На рождество 1955 года — а потом и в 1956 году — я получила от Кэти четыре коробки шоколада. Одну коробку я отправила надзирательнице 26-го коттеджа для раздачи моим бывшим соседям, другую вручила моей маленькой подруге из Бронкса — ей никто не прислал подарка к празднику, третью мы разделили в мастерской, а четвертую я оставила у себя, чтобы было чем угостить подруг по коридору. Пришли на мое имя и «рождественские деньги» — всего 135 долларов. Сто из них прислала моя давнишняя приятельница Мэри Драйер. Но она не входила в число моих «утвержденных» корреспондентов, и деньги были конфискованы. Я получила их только через восемнадцать месяцев, в мае 1957 года, когда меня освободили.
25 декабря 1955 года я писала Кэти:
«В субботу я испытала большую радость. Меня вызвала надзирательница из дирекции тюрьмы и разрешила посмотреть мою первую книгу, которая вышла из печати. Она была издана в суперобложке и очень мне понравилась».
Эти немногие слова, конечно, не могли передать всего моего волнения по этому поводу. Книгу я писала второпях, в период рассмотрения нашей апелляции, и всю работу по редактированию, печатанию и чтению корректуры взвалила на плечи моих товарищей. Даже названия и то не успела придумать. Книга вышла под заголовком «Своими словами»[31]
. Кауфман привезла, ее в тюрьму незадолго до рождества и попросила Кинзеллу разрешить мне ознакомиться с ней. Кинзелла была озадачена этой необычной, беспрецедентной просьбой. В конце концов «ради праздника» она смилостивилась. С полчаса я листала эту книгу, наслаждаясь сознанием, что я ее автор. Прочитать ее внимательно мне удалось лишь после освобождения. Я сказала надзирательнице, что буду рада, если она или кто другой познакомится с моим произведением. Но в тюрьме оно, кажется, заинтересовало не многих…Однако как мы ни старались, а настоящего веселья так и не получилось. Рождество в тюрьме всегда безрадостно. В этот день особенно остро ощущалась тоска всех женщин по дому, по свободе. Как мы завидовали надзирательницам, встречавшим праздник в семейном кругу! Хор подготовил неплохую программу для богослужения, священник и его помощник произнесли оптимистические проповеди, стремясь обнадежить и утешить заключенных. Но сколько было пролито слез в этот день! Не помог и торжественный обед: все страстно желали только одного — быть с родными и близкими. Нескольким долгосрочницам разрешили поговорить по телефону с семьей, но и здесь горестные всхлипывания и рыдания на обоих концах провода делали невозможной самую попытку разговаривать.
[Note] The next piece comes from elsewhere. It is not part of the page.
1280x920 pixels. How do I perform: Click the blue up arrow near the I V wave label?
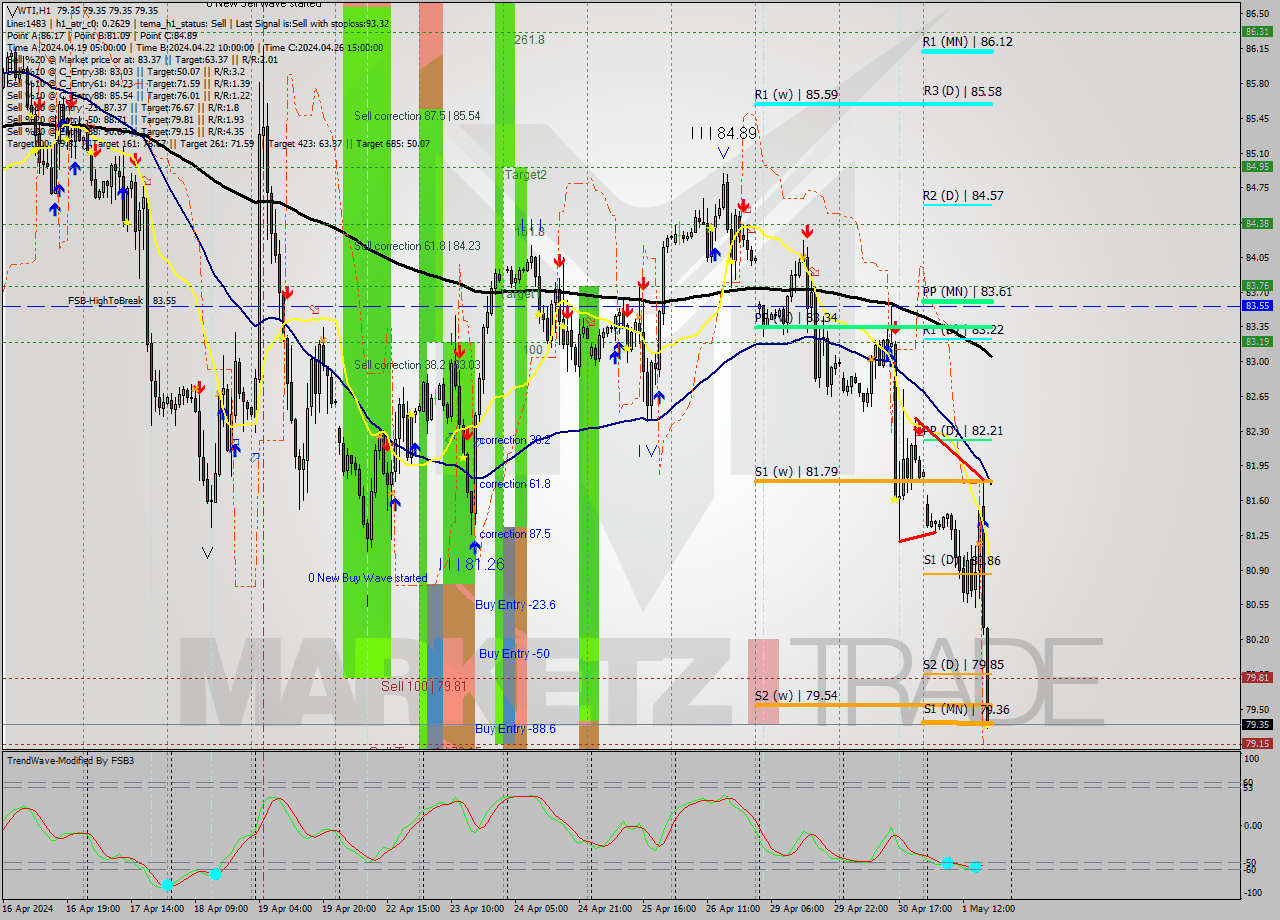[x=660, y=396]
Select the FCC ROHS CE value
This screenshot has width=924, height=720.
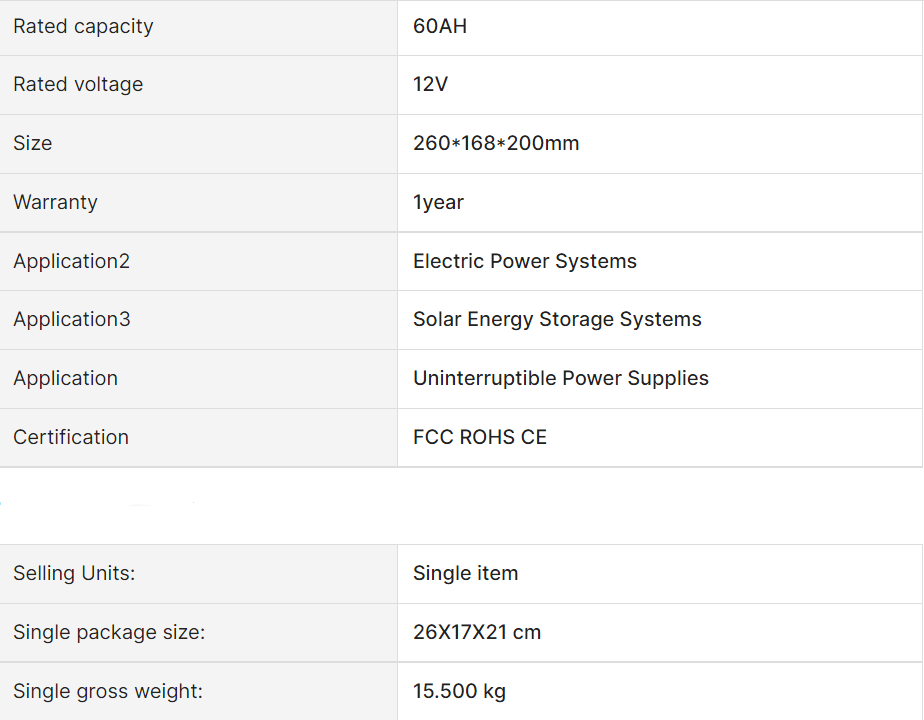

Мои корреспонденты снабдили меня множеством красочных открыток для заключенных. Дед Морозов хватило на все комнаты моего коттеджа, осталось несколько штук и для мастерской. Некоторые открытки имели форму венков, и их вешали на окна. Особенно всем понравилась открытка с изображением рождества Христова. С нее сняли большую копию, которую укрепили над входом в коттедж. Еще у меня была складная открытка: когда ее развертывали, появлялся «хор ангелов». Маленькая негритянка из Бронкса пришла от этого лубочного «шедевра» в неописуемый восторг и помчалась показывать его своим подругам по малярной команде. Их восхищению тоже не было предела. Им захотелось во что бы то ни стало презентовать эту вещицу своей любимой надзирательнице. Дошло до того, что мне предложили… продать открытку. Я тут же отдала ее, разумеется бесплатно. Все фигурки «ангельского хора» украсились автографами наших «маляров». Много открыток прибыло уже после рождества. Их я приберегла на следующий год.
Несколько слов о еврейских праздниках. Начальство считало, что малочисленность заключенных-евреек не оправдывает содержание тюремного раввина. Однако и тут был найден выход из положения: на еврейскую пасху сестра мисс Смитсон, ведавшая диетическим питанием, раздобыла где-то мацу, пастор пожертвовал свечи, а какая-то заключенная-еврейка читала своим единоверкам пасхальные молитвы. В Олдерсоне и вправду почти не было евреек. Отчасти я объясняю это тем, что еврейские женские организации уделяют большое внимание проблеме преступности среди молодежи.